Registration, email host validation

[ratfish]

For our/my site I have implemented a two step validation of email hosts during registration in addition to what is in place. I do this between the regular expression check of the email address and the blacklist check.

Step one:
I break out the email host as is done in the blacklist check and perform a dns lookup on it.
As per rfc5321 (the current email spec) section 5.1 , if it fails I report the error to the user.
This step avoids two things, user frustration when they typo their email address (that email will never show up) and a pile of .met and .con bounced emails

Step two:
May be a bit more controversial, I obtain the mail exchange record associated with the email host, if it does not exist I report that to the user as an error.
The rfc states that a email server should assume an implicit mail exchange record of weight 0 and proceed checking additional criteria.

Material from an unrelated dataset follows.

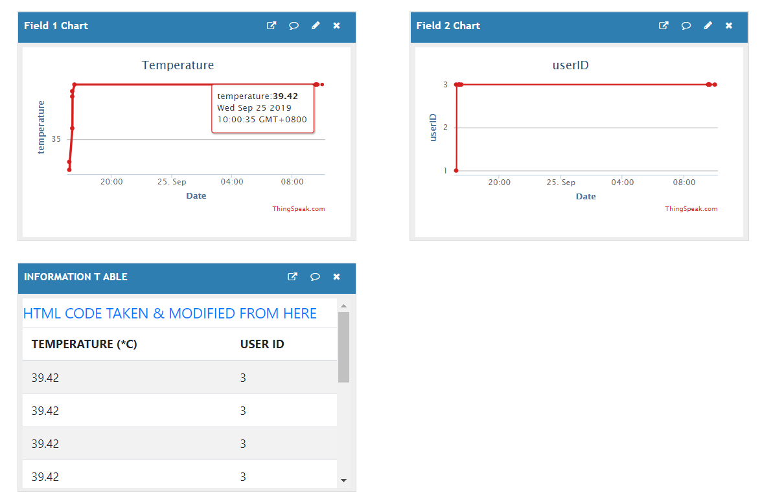The image size is (784, 499).
Task: Remove the Field 2 Chart widget
Action: (x=728, y=25)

"we" are websites using email addresses during automated registration, I feel that refusing to automatically attempt email delivery to such an email host is reasonable. I plan to offer manual registration for any user with an email host that falls into this category yet can send an email to and receive an email from one of our gmail, yahoo or isp based email addresses.

It took both tests to knock down the bot flutter.

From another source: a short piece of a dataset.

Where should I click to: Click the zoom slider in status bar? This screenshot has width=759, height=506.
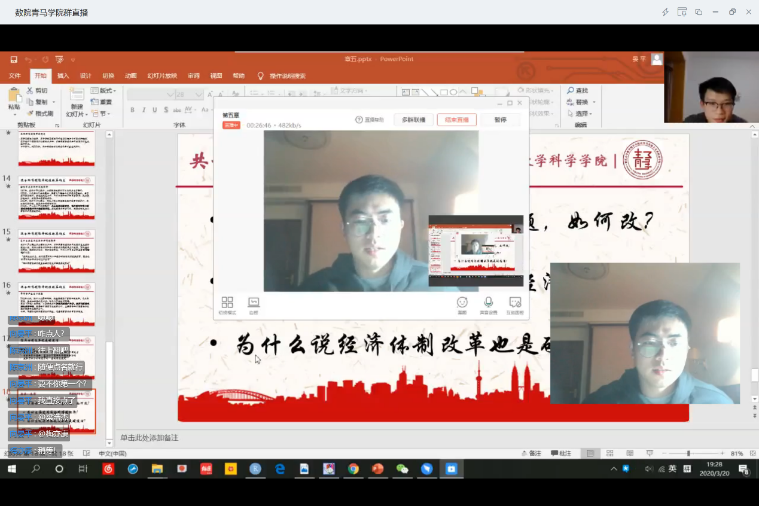688,453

So far this has worked well for me, the bounced emails are now for user specific issues (no such name, over quota and similar).

There are additional checks that could be performed but I believe that is above the scope of the site registration and better left to my email server.

I have not but it may be appropriate to put in a configurable setting so a site with poor, limited or unreliable dns could turn the check off

I am not (yet) familiar enough with github to reliably fork mod and push the changes.
I can paste a patch in here if it is appropriate.